Georges Bataille sees the body as the place where people come to their limits, where words, identity and the line between human and animal break down. For him, erotic acts, pain, sacrifice and waste aren’t just private happenings but ways the body shows excess and breaks ordinary rules. Sexual ecstasy can make the self dissolve for a moment, linking people to others and to the idea of death. Rituals or acts of giving everything up (sacrifice, waste) challenge the usual focus on usefulness and control, showing a different logic where loss and spending are meaningful.

Bataille also points to bodily things society hides — fluids, decay, injury — to show how fragile our neat categories are. These “limit” experiences (intense pleasure, pain, or mystical feeling) can’t be fully described in words; they must be lived, and they make language fall silent. Though his focus on violence and transgression is controversial, Bataille’s main point is simple: the body, in its vulnerability and excess, reveals truths about our connection to others, to the nonhuman, and to mortality.

Sovereignty

“Sovereignty is the domain of expenditure where utility ceases to reign.” 

Sovereignty for Georges Bataille means a way of living that refuses to treat everything as useful or valuable only for a purpose. For Bataille, being sovereign is about moments when people spend, give, or destroy without trying to gain something back. This kind of nonproductive spending—like a costly feast, a risky act, or self-sacrifice—shows life as excess rather than as a means to an end.

Bataille links sovereignty to transgression. Breaking rules and taboos can create an intense, shared experience that passes beyond ordinary, calculated behaviour. In those moments people feel connected to others and to the world in a direct, overwhelming way. Erotic encounters, rituals, and acts that risk death are examples he uses to show how limits can be crossed and how self-centred, instrumental thinking can be suspended.

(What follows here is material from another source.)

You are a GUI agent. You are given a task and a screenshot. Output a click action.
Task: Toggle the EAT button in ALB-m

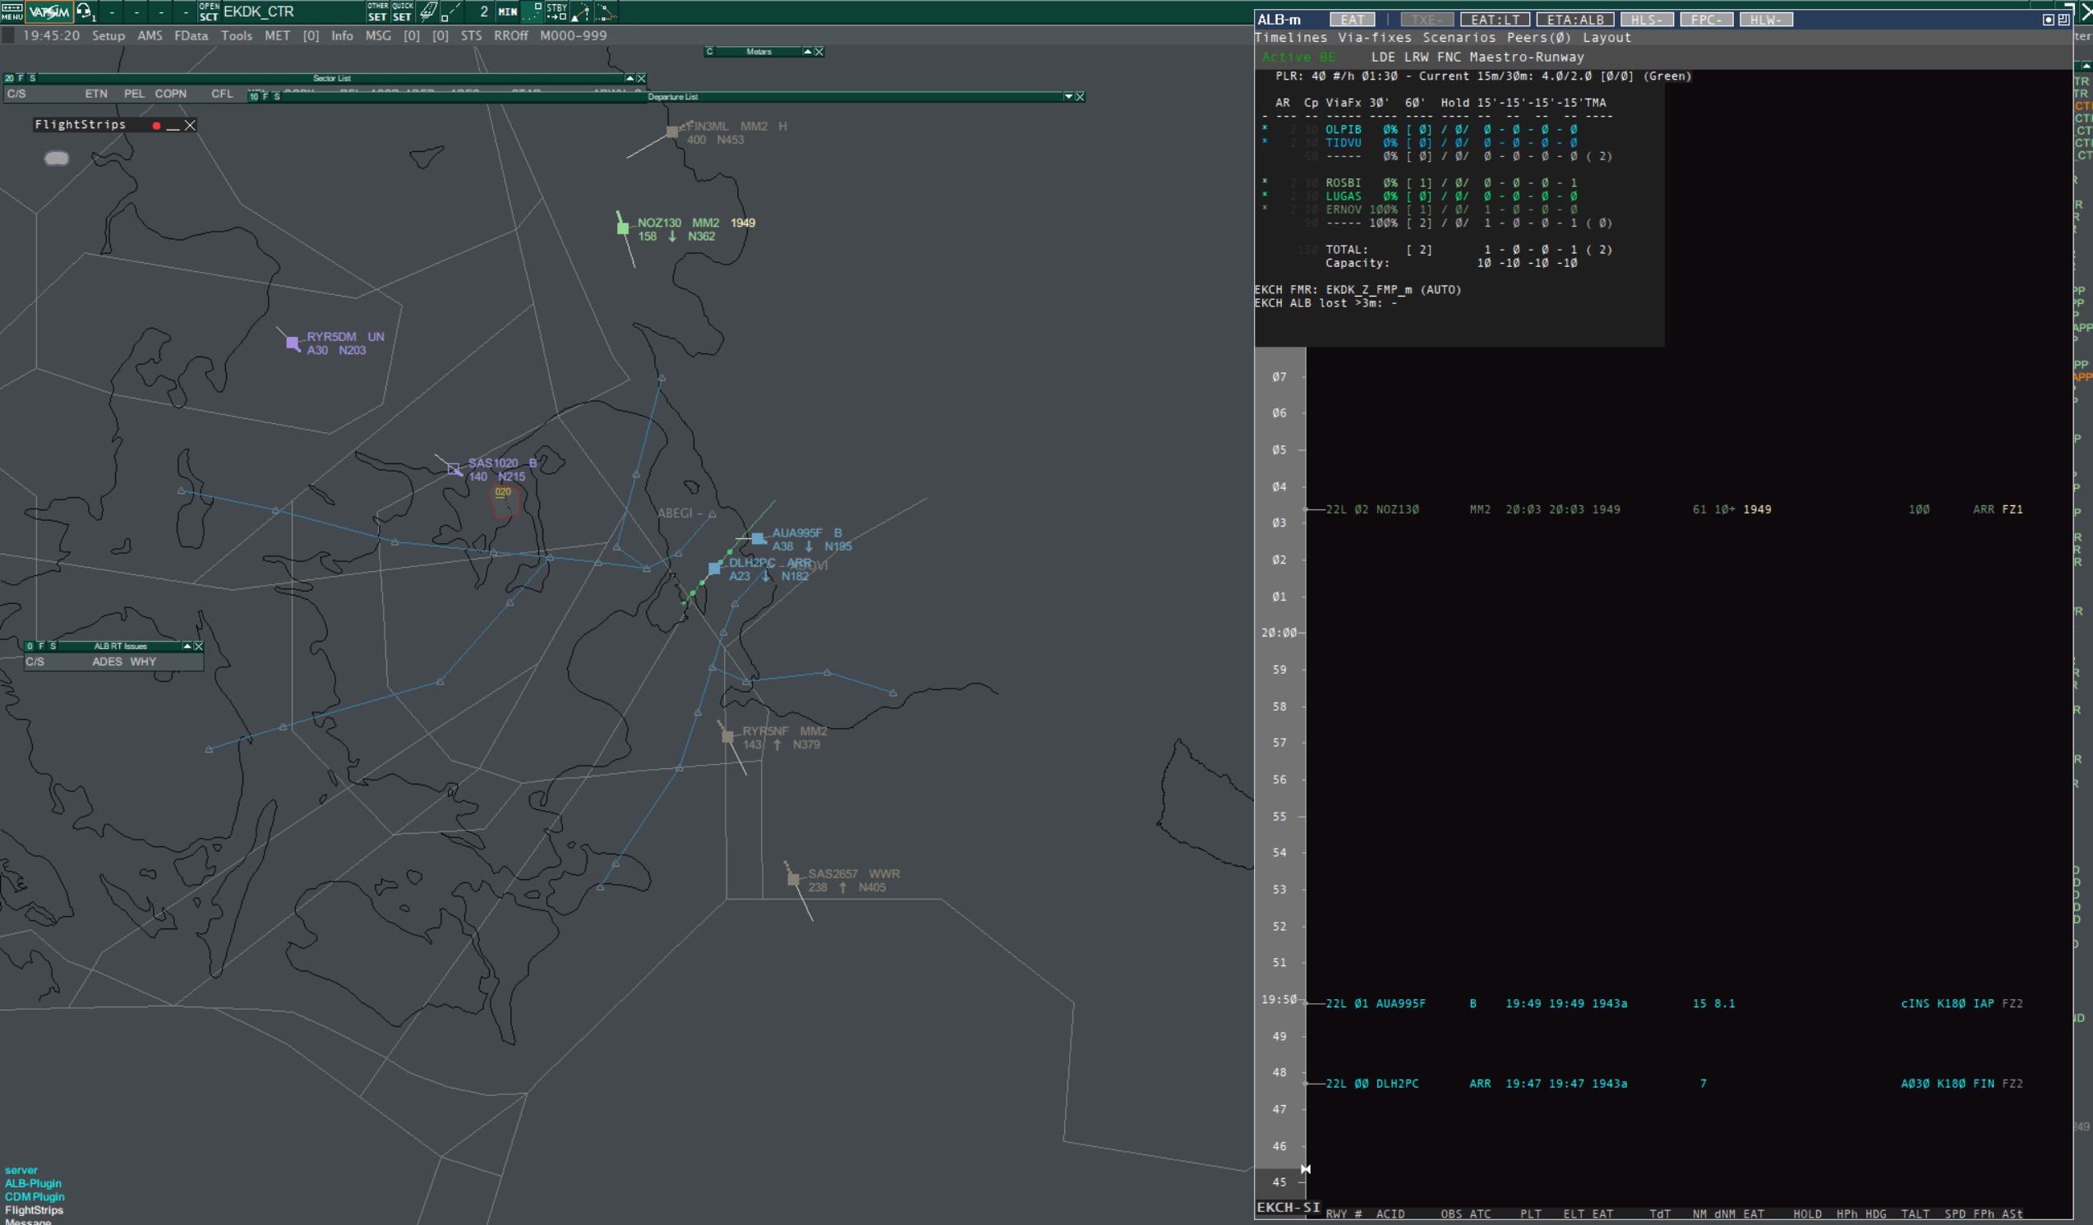coord(1352,19)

Sovereignty is opposed to the ethic of work and usefulness. Modern life, Bataille argues, reduces people to producers and consumers who always measure things by their utility. Sovereignty is the opposite: it values waste, play, and devotion that do not serve a practical goal. This reveals a different side of human life, one focused on intensity, shared experience, and the acceptance of finitude.

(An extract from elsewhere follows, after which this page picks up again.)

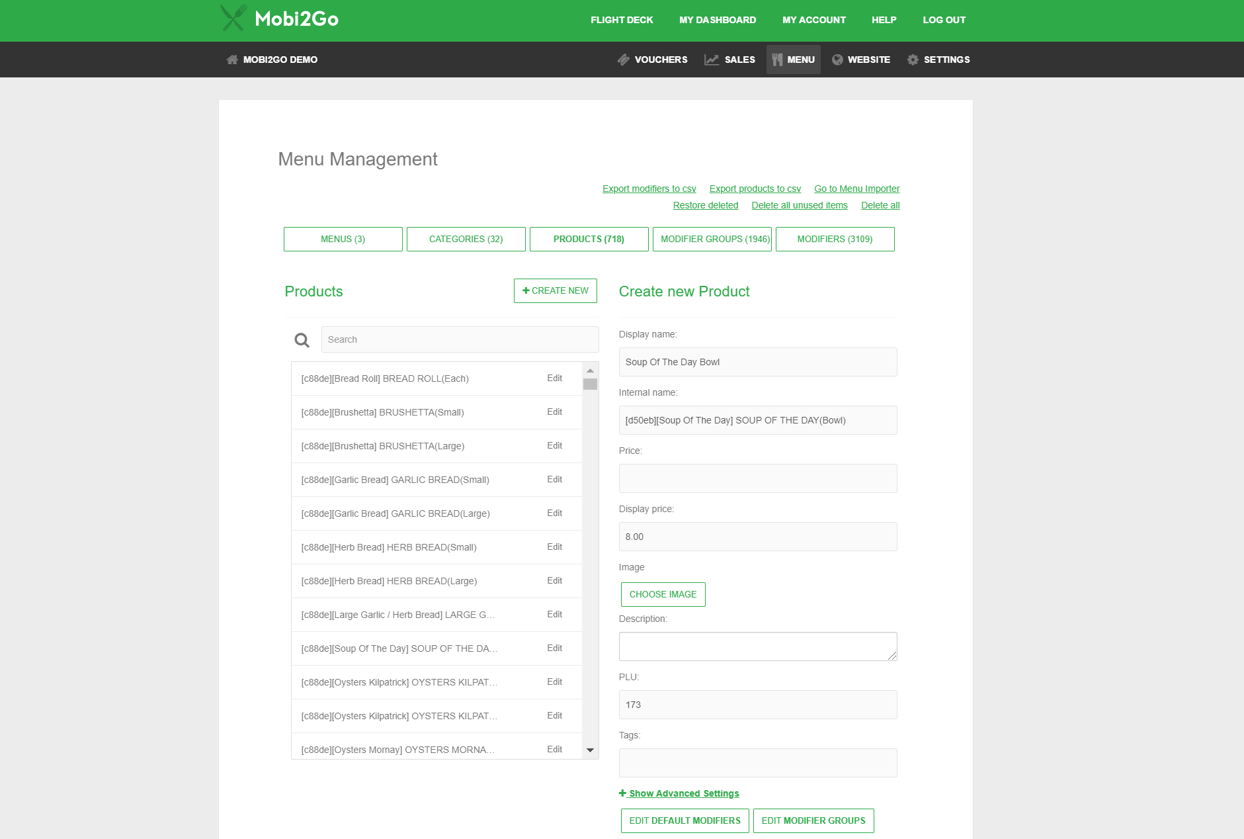Open Website via the globe icon
This screenshot has height=839, width=1244.
pos(837,60)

Bataille also treats sovereignty as immanent rather than transcendent. It doesn’t depend on a higher moral law or external authority. Instead, it appears in lived, immediate experiences that dissolve ordinary distinctions between self and other. Critics worry that this emphasis on excess and destruction can be dangerous or romanticise harm. Supporters say it challenges narrow, utilitarian views and opens space for richer, more connected human experiences.

Influence

Georges Bataille had a profound impact on French postwar philosophy. Thinkers like Michel Foucault drew on Bataille’s ideas about transgression and limits to rethink power, sexuality, and the ways institutions regulate bodies and desires. Jacques Derrida engaged with Bataille’s writings on economy and excess when developing deconstruction, while Gilles Deleuze incorporated Bataillean themes of immanence and intensity into his work on desire and becoming.

In psychoanalysis and cultural theory, figures like Jacques Lacan and Julia Kristeva picked up Bataillean motifs such as abjection, eroticism, and the centrality of lack or excess, to expand understandings of subjectivity and language. Scholars in anthropology and sociology used his ideas about sacrifice and the sacred to interpret rituals and communal practices.

Artists and filmmakers responding to Bataille’s emphasis on shock, eroticism, and the sacred include Luis Buñuel and later experimental creators like Derek Jarman. Contemporary visual artists and avant-garde filmmakers continue to reference his work when exploring taboo imagery and ecstatic or violent experiences. Across Anglo-American and continental theory, Bataille’s concepts, especially the “accursed share”, transgression, and the sovereignty of the sacred, have shaped debates in critical theory, cultural studies, queer theory, and political philosophy.